The villagers were driving in Yala, one of three restive provinces, when a bomb exploded next to their truck.

The blast occurred less than a week after separatist rebels killed four soldiers in an attack on an army base in nearby Narathiwat province.

The southern violence has claimed more than 4,300 lives since a decades-old separatist campaign reignited in 2004.

The incident will be a blow to the government, which said tighter security and successful public relations had reduced violence in the three Muslim-majority provinces significantly in recent months.

Special law

Police said the bomb was planted by the road and detonated remotely by a mobile phone.

Map

Roadside blasts are common in the region but the usual targets are the security forces.

The government last week extended emergency rule in most of the region for another three months.

Thai army chief Prayuth Chan-ocha said special laws were needed in the south to address the continuing violence.

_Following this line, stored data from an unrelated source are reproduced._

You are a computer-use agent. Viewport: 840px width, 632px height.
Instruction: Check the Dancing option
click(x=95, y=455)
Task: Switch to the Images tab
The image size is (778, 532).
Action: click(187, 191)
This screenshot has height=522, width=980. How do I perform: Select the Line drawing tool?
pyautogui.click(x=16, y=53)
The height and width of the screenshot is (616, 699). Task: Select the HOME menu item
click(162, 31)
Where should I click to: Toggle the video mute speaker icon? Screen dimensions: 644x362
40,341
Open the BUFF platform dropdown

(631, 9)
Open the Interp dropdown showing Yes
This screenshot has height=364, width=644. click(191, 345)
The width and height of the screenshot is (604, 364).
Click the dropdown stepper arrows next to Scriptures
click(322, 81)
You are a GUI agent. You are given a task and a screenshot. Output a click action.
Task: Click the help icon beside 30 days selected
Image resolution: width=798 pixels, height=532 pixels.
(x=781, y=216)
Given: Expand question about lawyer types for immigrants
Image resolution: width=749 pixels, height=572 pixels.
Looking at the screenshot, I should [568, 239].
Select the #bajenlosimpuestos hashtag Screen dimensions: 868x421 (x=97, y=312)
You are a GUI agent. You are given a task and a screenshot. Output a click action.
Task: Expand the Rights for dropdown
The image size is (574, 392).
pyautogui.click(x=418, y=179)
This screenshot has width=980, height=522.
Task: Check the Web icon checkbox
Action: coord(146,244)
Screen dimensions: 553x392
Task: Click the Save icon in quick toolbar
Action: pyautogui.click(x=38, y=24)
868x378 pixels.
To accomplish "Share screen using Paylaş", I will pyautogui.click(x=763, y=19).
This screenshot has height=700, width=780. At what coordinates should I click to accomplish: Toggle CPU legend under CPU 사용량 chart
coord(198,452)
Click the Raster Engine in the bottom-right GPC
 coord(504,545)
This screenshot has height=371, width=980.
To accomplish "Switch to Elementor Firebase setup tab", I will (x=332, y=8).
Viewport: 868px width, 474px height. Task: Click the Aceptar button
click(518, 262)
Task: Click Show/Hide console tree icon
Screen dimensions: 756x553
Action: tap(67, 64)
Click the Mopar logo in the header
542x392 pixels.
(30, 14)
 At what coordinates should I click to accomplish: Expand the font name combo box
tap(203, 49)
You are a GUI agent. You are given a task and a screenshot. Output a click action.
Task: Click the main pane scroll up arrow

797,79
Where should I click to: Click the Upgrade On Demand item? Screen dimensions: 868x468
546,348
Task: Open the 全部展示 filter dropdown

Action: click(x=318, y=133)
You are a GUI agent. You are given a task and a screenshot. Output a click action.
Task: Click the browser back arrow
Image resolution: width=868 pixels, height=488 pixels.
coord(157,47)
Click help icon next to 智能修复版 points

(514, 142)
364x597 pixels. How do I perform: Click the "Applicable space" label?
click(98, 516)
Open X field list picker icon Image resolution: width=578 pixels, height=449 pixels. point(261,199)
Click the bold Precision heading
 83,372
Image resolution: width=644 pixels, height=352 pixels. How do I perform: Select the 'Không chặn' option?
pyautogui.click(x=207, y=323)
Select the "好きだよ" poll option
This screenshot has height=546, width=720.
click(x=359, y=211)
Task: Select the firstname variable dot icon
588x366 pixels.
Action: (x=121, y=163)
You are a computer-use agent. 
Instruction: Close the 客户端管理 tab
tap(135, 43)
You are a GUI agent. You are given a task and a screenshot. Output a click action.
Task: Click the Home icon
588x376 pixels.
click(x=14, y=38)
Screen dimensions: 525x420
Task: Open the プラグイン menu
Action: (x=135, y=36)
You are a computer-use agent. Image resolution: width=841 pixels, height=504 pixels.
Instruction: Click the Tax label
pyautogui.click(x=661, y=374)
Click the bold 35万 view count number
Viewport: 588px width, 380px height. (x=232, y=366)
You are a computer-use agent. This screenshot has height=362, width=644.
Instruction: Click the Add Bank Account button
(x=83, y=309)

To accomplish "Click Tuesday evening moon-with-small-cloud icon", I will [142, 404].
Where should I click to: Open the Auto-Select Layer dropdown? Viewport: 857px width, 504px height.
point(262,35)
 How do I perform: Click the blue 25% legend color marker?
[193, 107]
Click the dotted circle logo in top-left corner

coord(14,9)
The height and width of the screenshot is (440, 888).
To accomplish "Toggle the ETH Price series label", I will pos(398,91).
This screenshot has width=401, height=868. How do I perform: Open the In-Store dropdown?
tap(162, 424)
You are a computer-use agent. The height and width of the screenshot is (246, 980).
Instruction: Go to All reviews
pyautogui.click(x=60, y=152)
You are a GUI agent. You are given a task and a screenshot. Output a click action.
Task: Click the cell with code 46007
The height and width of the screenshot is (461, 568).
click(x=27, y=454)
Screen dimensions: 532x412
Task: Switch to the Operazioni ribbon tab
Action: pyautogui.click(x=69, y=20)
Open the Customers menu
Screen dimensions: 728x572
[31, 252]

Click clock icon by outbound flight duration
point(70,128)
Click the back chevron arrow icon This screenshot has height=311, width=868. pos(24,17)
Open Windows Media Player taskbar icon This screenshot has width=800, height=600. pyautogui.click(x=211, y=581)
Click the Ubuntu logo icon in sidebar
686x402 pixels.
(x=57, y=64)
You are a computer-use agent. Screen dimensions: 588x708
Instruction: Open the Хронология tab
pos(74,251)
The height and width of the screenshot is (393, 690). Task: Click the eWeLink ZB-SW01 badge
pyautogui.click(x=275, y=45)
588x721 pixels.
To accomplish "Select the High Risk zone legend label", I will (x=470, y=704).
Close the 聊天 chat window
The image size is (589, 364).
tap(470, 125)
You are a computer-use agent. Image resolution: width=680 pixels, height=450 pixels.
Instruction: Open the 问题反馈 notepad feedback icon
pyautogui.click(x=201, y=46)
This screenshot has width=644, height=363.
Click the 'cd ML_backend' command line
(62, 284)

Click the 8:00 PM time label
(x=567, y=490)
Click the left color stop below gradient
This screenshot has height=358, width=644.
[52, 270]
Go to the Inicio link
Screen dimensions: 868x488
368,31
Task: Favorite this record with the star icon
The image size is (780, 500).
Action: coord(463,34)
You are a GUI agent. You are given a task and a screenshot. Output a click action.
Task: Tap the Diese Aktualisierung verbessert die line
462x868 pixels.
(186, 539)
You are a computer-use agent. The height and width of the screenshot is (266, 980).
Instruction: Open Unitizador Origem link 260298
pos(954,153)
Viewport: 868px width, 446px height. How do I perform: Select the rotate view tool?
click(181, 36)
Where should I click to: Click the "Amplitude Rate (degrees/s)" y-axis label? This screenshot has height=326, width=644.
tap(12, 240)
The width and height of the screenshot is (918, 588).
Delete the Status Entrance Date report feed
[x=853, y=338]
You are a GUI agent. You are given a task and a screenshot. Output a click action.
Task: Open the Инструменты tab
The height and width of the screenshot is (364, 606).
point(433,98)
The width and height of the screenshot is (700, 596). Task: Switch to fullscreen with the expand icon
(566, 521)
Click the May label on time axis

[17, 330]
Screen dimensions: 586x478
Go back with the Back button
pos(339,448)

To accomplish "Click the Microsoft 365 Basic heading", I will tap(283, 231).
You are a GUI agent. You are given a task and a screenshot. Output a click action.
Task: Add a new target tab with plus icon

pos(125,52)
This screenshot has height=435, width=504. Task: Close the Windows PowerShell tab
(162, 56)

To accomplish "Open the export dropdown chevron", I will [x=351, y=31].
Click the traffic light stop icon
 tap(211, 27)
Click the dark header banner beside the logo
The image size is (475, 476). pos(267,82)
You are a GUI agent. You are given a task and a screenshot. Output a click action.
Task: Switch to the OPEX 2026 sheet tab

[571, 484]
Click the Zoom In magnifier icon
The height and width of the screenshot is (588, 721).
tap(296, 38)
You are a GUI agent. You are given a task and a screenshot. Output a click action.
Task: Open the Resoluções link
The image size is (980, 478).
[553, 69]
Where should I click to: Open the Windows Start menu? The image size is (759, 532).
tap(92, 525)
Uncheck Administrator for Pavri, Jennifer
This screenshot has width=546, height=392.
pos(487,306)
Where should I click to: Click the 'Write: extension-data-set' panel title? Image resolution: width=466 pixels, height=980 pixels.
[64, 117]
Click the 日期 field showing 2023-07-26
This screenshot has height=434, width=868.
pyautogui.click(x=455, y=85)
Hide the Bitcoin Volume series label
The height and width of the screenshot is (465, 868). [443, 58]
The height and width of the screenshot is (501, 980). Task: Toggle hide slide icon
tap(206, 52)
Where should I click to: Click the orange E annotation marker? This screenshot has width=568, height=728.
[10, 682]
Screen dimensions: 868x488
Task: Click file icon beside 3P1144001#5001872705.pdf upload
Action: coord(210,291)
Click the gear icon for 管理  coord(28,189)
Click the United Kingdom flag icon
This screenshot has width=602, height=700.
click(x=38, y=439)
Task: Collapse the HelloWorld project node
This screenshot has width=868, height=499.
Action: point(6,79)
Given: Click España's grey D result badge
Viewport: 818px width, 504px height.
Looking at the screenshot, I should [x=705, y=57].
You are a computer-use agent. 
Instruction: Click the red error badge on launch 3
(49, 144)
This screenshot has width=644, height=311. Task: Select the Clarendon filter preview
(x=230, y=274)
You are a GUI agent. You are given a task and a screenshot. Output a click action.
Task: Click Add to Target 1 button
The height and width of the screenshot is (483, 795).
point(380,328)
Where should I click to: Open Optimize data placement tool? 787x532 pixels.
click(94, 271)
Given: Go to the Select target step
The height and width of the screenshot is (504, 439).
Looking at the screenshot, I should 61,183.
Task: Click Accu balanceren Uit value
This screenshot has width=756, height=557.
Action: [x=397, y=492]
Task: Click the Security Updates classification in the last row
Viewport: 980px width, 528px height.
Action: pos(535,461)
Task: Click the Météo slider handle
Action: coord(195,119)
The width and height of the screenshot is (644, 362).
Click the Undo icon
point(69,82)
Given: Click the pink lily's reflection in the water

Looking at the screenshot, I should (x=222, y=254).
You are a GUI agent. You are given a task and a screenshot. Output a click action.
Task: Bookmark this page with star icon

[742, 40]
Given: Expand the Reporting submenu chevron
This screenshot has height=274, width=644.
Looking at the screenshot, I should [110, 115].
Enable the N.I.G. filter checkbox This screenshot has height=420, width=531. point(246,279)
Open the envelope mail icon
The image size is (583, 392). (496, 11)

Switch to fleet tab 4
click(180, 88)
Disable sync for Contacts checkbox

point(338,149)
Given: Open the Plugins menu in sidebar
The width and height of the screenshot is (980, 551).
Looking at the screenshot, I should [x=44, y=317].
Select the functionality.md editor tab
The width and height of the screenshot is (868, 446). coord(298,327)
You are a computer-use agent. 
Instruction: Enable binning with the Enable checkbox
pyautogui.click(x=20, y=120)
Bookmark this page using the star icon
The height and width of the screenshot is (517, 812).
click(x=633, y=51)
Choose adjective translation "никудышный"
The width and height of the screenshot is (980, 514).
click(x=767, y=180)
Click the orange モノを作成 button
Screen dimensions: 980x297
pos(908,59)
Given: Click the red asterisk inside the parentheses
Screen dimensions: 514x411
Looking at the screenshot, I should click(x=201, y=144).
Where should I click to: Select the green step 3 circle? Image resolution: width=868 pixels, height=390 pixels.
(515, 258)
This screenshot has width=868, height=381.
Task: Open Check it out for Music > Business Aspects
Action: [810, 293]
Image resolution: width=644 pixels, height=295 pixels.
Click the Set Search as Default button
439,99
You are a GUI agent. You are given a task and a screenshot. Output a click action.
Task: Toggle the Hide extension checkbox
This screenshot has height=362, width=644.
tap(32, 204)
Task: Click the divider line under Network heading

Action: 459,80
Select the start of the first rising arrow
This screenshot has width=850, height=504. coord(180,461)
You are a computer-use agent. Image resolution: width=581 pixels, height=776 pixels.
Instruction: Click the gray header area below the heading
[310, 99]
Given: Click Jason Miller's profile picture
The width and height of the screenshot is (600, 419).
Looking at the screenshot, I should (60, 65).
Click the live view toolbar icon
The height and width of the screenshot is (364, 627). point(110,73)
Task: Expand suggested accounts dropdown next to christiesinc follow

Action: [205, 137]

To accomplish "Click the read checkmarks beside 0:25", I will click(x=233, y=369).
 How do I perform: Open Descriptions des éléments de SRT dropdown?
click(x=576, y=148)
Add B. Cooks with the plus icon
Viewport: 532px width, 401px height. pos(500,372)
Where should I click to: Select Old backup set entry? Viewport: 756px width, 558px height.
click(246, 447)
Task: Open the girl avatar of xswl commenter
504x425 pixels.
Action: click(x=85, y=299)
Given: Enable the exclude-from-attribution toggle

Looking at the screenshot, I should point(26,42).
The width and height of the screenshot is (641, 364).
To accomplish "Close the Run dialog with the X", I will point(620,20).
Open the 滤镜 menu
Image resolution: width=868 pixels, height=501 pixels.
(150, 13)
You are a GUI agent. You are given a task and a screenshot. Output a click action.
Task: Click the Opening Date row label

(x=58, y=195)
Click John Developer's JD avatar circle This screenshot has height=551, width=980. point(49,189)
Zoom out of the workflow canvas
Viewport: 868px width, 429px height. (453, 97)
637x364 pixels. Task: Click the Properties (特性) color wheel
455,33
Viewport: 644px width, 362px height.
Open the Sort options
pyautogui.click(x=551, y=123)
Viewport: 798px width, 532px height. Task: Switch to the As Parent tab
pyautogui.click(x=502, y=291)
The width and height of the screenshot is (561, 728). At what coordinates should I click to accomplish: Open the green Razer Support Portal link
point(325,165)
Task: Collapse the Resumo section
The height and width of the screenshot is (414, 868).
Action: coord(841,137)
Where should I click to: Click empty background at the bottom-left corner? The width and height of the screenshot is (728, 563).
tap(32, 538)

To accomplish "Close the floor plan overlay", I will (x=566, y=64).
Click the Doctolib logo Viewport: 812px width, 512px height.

"If people don't obey the law and use loopholes in the law to carry out illegal activities, then special laws are needed," the Bangkok Post quoted him as saying.

Critics accuse the government of failing to address the grievances of residents of Thailand's southern provinces.

Thailand annexed the three provinces - Narathiwat, Yala and Pattani - in 1902, but the vast majority of people there are Muslim and speak a Malay dialect, by contrast with the Buddhists in the rest of the country who speak Thai.